My idea is simple - disk space is plentiful, so let's do some preprocessing and turn that big pickle file into something that is easier to process in small chunks.
Preparation
In order to test this, I wrote a small script the generates a pickle file that resembles yours. I assumed your input images are grayscale and have 8bit depth, and generated 10000 random images using numpy.random.randint.
This script will act as a benchmark that we can compare the preprocessing and processing stages against.
import numpy as np
import pickle
import time
IMAGE_WIDTH = 600
IMAGE_HEIGHT = 600
FILE_COUNT = 10000
t1 = time.time()
with open('data/raw_data.pickle', 'wb') as f:
for i in range(FILE_COUNT):
data = np.random.randint(256, size=IMAGE_WIDTH*IMAGE_HEIGHT, dtype=np.uint8)
data = data.reshape(IMAGE_HEIGHT, IMAGE_WIDTH)
pickle.dump(data, f)
print i,
t2 = time.time()
print '\nDone in %0.3f seconds' % (t2 - t1)
In a test run this script completed in 372 seconds, generating ~ 10 GB file.
Preprocessing
Let's split the input images on a row-by-row basis -- we will have 600 files, where file N contains row N from each input image. We can store the row data in binary using numpy.ndarray.tofile (and later load those files using numpy.fromfile).
import numpy as np
import pickle
import time
# Increase open file limit
# See https://stackoverflow.com/questions/6774724/why-python-has-limit-for-count-of-file-handles
import win32file
win32file._setmaxstdio(1024)
IMAGE_WIDTH = 600
IMAGE_HEIGHT = 600
FILE_COUNT = 10000
t1 = time.time()
outfiles = []
for i in range(IMAGE_HEIGHT):
outfilename = 'data/row_%03d.dat' % i
outfiles.append(open(outfilename, 'wb'))
with open('data/raw_data.pickle', 'rb') as f:
for i in range(FILE_COUNT):
data = pickle.load(f)
for j in range(IMAGE_HEIGHT):
data[j].tofile(outfiles[j])
print i,
for i in range(IMAGE_HEIGHT):
outfiles[i].close()
t2 = time.time()
print '\nDone in %0.3f seconds' % (t2 - t1)

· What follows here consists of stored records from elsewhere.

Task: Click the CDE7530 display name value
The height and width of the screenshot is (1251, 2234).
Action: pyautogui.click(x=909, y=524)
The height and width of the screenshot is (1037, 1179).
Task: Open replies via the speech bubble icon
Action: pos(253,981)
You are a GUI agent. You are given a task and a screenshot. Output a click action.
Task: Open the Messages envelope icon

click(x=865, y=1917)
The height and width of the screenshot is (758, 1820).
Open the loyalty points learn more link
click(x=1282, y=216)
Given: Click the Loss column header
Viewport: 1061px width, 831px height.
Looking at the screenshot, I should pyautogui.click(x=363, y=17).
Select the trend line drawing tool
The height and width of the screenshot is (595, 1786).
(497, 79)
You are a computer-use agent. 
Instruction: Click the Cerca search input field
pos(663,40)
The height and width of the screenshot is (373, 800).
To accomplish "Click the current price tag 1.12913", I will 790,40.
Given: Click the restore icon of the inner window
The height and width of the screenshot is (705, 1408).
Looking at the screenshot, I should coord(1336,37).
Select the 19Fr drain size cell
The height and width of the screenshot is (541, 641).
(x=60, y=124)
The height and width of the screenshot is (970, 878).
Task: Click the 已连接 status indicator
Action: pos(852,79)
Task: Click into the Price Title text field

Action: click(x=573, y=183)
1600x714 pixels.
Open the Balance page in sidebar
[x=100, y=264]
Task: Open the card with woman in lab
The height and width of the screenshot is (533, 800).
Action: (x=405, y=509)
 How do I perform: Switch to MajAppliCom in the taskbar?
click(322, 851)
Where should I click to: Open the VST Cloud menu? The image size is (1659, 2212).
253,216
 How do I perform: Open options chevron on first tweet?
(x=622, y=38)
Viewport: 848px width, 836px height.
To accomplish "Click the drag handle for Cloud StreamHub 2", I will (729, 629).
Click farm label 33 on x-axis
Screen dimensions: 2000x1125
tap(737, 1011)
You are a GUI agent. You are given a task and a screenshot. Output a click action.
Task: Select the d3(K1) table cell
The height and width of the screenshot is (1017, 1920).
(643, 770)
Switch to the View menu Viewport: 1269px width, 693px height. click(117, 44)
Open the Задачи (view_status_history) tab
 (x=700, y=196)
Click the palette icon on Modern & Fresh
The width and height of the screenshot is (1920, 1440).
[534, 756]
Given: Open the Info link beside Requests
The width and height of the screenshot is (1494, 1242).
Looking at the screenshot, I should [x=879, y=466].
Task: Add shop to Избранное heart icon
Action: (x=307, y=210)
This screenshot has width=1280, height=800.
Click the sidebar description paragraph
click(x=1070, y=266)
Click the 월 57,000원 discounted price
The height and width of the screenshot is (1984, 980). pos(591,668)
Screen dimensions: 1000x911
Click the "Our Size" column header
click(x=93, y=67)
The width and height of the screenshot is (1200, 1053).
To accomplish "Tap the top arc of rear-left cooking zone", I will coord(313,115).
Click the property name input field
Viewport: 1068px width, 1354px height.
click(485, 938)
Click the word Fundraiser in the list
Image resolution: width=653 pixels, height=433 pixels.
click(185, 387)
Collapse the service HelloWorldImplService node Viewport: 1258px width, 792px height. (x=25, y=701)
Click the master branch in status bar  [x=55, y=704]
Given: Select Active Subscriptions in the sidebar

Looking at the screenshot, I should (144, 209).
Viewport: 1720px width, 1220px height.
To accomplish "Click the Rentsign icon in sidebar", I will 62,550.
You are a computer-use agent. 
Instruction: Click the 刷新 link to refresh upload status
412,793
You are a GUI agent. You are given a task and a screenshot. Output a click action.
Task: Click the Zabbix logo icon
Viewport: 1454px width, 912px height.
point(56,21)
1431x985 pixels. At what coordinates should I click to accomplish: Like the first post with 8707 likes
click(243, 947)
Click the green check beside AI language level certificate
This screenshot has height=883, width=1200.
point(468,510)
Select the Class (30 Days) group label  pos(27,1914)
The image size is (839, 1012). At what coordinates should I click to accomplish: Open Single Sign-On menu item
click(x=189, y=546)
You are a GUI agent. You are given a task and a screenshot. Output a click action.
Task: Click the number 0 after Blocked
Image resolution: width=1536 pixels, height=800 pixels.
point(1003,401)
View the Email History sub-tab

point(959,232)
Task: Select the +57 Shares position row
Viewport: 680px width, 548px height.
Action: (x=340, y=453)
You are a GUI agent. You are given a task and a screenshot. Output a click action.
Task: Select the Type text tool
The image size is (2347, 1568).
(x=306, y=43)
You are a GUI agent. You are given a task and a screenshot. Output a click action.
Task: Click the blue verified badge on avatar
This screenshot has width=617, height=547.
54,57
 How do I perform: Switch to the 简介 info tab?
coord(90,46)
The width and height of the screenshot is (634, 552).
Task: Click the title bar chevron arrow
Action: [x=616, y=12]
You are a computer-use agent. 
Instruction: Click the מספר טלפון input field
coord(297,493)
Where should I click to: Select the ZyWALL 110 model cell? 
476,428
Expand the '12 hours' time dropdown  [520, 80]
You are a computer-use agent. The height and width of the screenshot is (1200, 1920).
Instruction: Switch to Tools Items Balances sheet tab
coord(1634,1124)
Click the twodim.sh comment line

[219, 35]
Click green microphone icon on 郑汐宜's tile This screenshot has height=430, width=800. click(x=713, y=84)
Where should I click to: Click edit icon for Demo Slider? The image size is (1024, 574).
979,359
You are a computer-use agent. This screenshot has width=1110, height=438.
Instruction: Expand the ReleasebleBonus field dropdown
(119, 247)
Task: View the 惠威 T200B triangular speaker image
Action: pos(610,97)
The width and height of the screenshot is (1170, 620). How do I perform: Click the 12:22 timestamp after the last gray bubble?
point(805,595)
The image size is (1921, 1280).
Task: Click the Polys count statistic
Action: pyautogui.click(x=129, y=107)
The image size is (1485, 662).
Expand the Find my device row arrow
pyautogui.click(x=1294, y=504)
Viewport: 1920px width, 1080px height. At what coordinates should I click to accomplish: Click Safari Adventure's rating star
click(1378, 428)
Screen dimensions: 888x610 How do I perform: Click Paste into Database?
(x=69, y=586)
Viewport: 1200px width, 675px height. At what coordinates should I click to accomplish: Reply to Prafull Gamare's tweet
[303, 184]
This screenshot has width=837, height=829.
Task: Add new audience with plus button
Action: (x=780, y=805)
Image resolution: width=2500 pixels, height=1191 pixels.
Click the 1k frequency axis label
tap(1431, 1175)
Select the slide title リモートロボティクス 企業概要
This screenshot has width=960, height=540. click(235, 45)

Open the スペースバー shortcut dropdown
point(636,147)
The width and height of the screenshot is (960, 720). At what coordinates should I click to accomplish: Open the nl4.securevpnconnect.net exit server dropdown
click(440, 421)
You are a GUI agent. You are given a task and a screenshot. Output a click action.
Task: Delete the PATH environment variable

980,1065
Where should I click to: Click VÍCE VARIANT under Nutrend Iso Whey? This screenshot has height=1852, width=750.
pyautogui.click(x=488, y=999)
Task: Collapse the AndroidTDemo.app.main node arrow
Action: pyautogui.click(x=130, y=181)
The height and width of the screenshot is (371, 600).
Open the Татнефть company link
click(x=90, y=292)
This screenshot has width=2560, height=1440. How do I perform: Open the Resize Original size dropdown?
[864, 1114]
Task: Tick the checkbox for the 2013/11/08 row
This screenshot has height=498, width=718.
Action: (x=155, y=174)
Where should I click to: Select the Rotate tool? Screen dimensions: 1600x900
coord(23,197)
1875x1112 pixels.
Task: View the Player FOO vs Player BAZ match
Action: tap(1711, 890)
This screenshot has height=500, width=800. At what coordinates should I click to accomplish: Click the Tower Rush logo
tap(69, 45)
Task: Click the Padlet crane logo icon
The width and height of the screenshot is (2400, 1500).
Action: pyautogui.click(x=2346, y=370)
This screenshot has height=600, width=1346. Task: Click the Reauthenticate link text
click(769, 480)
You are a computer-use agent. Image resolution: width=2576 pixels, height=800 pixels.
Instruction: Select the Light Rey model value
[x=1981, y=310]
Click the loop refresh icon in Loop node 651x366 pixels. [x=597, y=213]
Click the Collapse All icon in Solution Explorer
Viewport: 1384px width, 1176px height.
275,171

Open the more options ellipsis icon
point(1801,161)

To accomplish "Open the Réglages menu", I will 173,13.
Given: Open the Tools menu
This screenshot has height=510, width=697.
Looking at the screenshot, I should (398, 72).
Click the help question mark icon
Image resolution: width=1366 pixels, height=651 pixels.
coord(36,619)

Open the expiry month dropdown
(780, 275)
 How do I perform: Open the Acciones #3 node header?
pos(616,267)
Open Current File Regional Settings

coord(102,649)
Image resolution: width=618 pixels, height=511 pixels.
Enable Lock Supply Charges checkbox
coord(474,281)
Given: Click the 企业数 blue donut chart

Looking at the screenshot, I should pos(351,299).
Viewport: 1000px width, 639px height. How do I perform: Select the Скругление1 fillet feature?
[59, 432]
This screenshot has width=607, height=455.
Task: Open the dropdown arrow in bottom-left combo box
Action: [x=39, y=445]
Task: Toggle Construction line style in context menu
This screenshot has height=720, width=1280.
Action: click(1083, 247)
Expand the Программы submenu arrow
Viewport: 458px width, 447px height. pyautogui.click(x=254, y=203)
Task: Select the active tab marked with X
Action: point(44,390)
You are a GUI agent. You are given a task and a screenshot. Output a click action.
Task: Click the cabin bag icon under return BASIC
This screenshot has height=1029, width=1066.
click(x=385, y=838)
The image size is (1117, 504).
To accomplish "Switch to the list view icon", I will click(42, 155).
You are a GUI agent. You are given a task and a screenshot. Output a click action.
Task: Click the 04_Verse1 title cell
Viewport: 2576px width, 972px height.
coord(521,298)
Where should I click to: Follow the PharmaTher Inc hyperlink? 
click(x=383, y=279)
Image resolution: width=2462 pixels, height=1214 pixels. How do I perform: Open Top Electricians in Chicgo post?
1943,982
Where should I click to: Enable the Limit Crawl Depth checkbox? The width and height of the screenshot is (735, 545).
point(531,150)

In a test run, this script completed in 134 seconds, generating 600 files, 6 million bytes each. It used ~30MB or RAM.
Processing
Simple, just load each array using numpy.fromfile, then use numpy.median to get per-column medians, reducing it back to a single row, and accumulate such rows in a list.
Finally, use numpy.vstack to reassemble a median image.
import numpy as np
import time
IMAGE_WIDTH = 600
IMAGE_HEIGHT = 600
t1 = time.time()
result_rows = []
for i in range(IMAGE_HEIGHT):
outfilename = 'data/row_%03d.dat' % i
data = np.fromfile(outfilename, dtype=np.uint8).reshape(-1, IMAGE_WIDTH)
median_row = np.median(data, axis=0)
result_rows.append(median_row)
print i,
result = np.vstack(result_rows)
print result
t2 = time.time()
print '\nDone in %0.3f seconds' % (t2 - t1)
In a test run, this script completed in 74 seconds. You could even parallelize it quite easily, but it doesn't seem to be worth it. The script used ~40MB of RAM.
Given how both of those scripts are linear, the time used should scale linearly as well. For 50000 images, this is about 11 minutes for preprocessing and 6 minutes for the final processing. This is on i7-4930K # 3.4GHz, using 32bit Python on purpose.